**GOAL:** Starting with the line that contains "Click the favicon on the article tab" and going on through the line that contains "Action: pos(338,535)", rewrite those rows with "speaker icon" renamed to "audio icon" and everything else left unchanged.

**GIVEN ENTRIES:**
>> Start

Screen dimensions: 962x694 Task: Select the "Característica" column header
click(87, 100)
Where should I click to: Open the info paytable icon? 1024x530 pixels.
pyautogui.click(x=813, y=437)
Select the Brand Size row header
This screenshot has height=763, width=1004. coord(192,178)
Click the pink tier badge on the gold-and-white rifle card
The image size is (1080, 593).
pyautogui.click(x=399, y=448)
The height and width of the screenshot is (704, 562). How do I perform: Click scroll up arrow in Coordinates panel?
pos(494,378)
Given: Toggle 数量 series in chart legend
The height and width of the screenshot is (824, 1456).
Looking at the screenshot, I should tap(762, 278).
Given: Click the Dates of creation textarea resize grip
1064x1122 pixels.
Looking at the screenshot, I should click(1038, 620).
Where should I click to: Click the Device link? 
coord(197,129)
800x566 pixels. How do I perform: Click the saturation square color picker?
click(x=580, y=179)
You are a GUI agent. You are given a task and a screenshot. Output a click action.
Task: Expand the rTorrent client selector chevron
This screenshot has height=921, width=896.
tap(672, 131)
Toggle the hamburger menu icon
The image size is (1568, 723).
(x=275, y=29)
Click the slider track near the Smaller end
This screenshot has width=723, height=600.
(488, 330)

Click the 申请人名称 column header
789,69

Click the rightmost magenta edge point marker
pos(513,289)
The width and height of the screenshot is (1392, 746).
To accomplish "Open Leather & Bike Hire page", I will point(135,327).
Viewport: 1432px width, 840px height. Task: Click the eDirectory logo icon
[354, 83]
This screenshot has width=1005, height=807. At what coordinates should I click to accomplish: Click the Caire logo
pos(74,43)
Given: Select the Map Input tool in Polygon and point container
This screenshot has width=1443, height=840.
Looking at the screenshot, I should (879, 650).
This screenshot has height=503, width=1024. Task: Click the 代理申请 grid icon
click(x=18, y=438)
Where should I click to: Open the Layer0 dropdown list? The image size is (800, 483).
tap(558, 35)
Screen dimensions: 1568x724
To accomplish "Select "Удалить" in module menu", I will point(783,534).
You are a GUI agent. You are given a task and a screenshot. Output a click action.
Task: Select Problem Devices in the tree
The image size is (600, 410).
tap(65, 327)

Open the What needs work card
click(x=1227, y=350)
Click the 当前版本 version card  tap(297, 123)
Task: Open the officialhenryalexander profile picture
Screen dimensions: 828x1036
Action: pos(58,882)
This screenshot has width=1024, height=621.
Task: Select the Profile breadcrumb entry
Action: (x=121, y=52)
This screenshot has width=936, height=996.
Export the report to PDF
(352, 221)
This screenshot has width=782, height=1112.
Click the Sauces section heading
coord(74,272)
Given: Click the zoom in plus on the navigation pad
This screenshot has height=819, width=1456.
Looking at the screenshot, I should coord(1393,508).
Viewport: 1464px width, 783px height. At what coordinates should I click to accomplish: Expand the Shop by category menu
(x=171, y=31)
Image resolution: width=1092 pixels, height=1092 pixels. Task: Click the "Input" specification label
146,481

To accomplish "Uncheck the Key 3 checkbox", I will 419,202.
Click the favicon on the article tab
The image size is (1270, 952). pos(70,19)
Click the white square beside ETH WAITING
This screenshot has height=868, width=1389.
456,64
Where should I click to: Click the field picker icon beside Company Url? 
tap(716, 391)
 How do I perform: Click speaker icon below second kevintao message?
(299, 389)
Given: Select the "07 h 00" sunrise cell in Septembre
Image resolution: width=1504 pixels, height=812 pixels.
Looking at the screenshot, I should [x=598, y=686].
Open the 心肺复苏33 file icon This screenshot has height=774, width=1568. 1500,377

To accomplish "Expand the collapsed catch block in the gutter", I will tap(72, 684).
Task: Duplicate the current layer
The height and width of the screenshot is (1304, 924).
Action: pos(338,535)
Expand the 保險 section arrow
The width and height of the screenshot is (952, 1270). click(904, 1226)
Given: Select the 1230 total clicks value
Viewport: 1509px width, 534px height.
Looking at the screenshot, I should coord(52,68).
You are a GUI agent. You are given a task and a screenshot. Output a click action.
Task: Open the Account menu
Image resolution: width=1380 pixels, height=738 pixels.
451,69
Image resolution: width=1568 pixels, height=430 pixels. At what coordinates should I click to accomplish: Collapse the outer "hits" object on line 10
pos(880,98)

>> End

**RESULT FOR THIS EXERCISE:**
Click the favicon on the article tab
The image size is (1270, 952). pos(70,19)
Click the white square beside ETH WAITING
This screenshot has height=868, width=1389.
456,64
Where should I click to: Click the field picker icon beside Company Url? 
tap(716, 391)
 How do I perform: Click audio icon below second kevintao message?
(299, 389)
Given: Select the "07 h 00" sunrise cell in Septembre
Image resolution: width=1504 pixels, height=812 pixels.
Looking at the screenshot, I should [x=598, y=686].
Open the 心肺复苏33 file icon This screenshot has height=774, width=1568. 1500,377

To accomplish "Expand the collapsed catch block in the gutter", I will tap(72, 684).
Task: Duplicate the current layer
The height and width of the screenshot is (1304, 924).
Action: pos(338,535)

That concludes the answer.